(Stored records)
#####
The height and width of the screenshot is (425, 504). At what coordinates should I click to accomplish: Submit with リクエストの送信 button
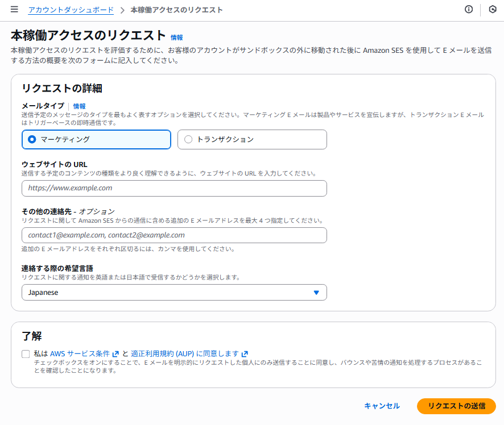[x=456, y=406]
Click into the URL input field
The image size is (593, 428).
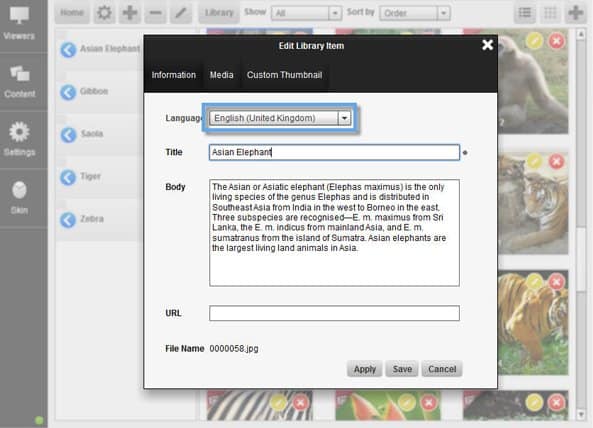(334, 313)
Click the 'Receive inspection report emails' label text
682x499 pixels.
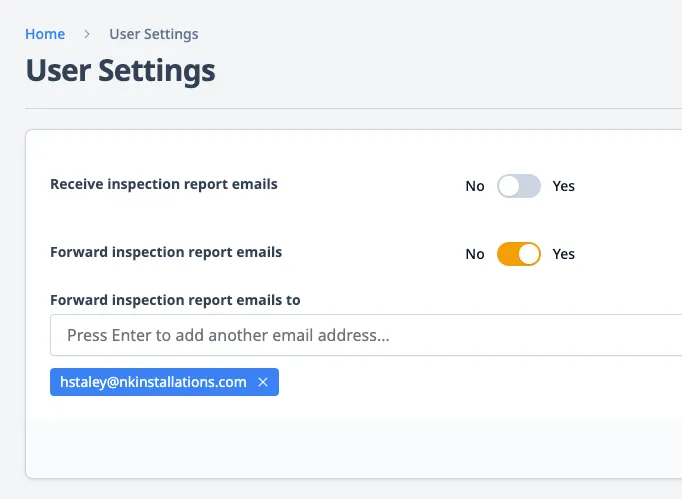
#####
Write the lines above out again exactly, excluding every picture.

The height and width of the screenshot is (425, 504). At what coordinates should I click to accomplish: Submit with リクエストの送信 button
[x=456, y=406]
Click into the URL input field
The image size is (593, 428).
(334, 313)
Click the 'Receive inspection report emails' label text
682x499 pixels.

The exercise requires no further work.